> _Exercise set_:
**A)** In the LLM deployment platform text, change "PowerShell" to "Windows PowerShell" and give the passage from "# Deploy Backend" to "WebUI on 46488)" with that change.
**B)** According to the LLM deployment platform text, at what address is the backend API reached?
**C)** List every feature in the bulleted list that opens the LLM deployment platform text.

[Opening Text segment section]

LLM Deployment Management Platform - Deploy and manage Large Language Models on distributed GPU workers.
- Web UI for managing workers, models, and deployments
- Support for vLLM and Ollama inference backends
- Docker-based worker agents for GPU nodes
- Real-time deployment status monitoring
- OpenAI-compatible API gateway
┌─────────────────┐ ┌─────────────────┐
│ Web Frontend │────▶│ API Server │
│ (React) │ │ (FastAPI) │
└─────────────────┘ └────────┬────────┘
│
┌────────────┴────────────┐
▼ ▼
┌──────────────┐ ┌──────────────┐
│ Worker Agent │ │ Worker Agent │
│ (GPU Node) │ │ (GPU Node) │
└──────────────┘ └──────────────┘
- Docker
- Docker Compose V2:
sudo apt install docker-compose-v2 - Docker permissions:
sudo usermod -aG docker $USER && newgrp docker - NVIDIA GPU with CUDA support
- NVIDIA Container Toolkit (install with
./scripts/install-nvidia-toolkit.sh)
# Deploy Backend + Frontend
docker compose -f docker-compose.deploy.yml up -d- Frontend: http://localhost:3000
- Backend API: http://localhost:52000
Windows Firewall blocks LAN access by default. Choose one of the following options:
Option 1: Disable Firewall (Simplest)
# Run in PowerShell (Administrator)
Set-NetFirewallProfile -Profile Domain,Public,Private -Enabled FalseOption 2: Add Firewall Rules (More Secure)
# Run in PowerShell (Administrator)
# Base ports (Frontend + Backend API)
New-NetFirewallRule -DisplayName "LMStack" -Direction Inbound -LocalPort 3000,52000 -Protocol TCP -Action Allow
# Model deployment ports (add ports as needed, e.g., 40000-40100)
New-NetFirewallRule -DisplayName "LMStack Models" -Direction Inbound -LocalPort 40000-40100 -Protocol TCP -Action Allow
# App ports (e.g., Open WebUI on 46488)
New-NetFirewallRule -DisplayName "LMStack Apps" -Direction Inbound -LocalPort 46000-46500 -Protocol TCP -Action AllowNote: When you deploy models or apps, check the assigned port in the UI and ensure it's allowed through the firewall.

[Closing Text segment section]
[Opening Dataset content section]

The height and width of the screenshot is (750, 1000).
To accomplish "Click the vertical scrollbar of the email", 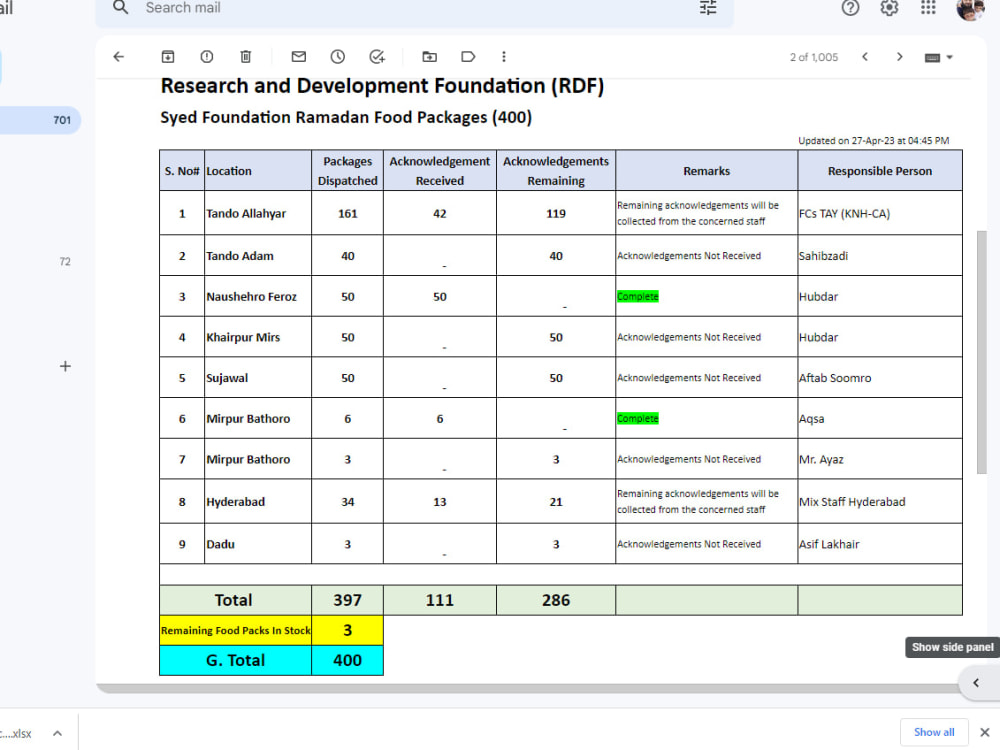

[Closing Dataset content section]

> _Task responses_:
**A)**
# Deploy Backend + Frontend
docker compose -f docker-compose.deploy.yml up -d- Frontend: http://localhost:3000
- Backend API: http://localhost:52000
Windows Firewall blocks LAN access by default. Choose one of the following options:
Option 1: Disable Firewall (Simplest)
# Run in Windows PowerShell (Administrator)
Set-NetFirewallProfile -Profile Domain,Public,Private -Enabled FalseOption 2: Add Firewall Rules (More Secure)
# Run in Windows PowerShell (Administrator)
# Base ports (Frontend + Backend API)
New-NetFirewallRule -DisplayName "LMStack" -Direction Inbound -LocalPort 3000,52000 -Protocol TCP -Action Allow
# Model deployment ports (add ports as needed, e.g., 40000-40100)
New-NetFirewallRule -DisplayName "LMStack Models" -Direction Inbound -LocalPort 40000-40100 -Protocol TCP -Action Allow
# App ports (e.g., Open WebUI on 46488)

**B)** http://localhost:52000

**C)**
- Web UI for managing workers, models, and deployments
- Support for vLLM and Ollama inference backends
- Docker-based worker agents for GPU nodes
- Real-time deployment status monitoring
- OpenAI-compatible API gateway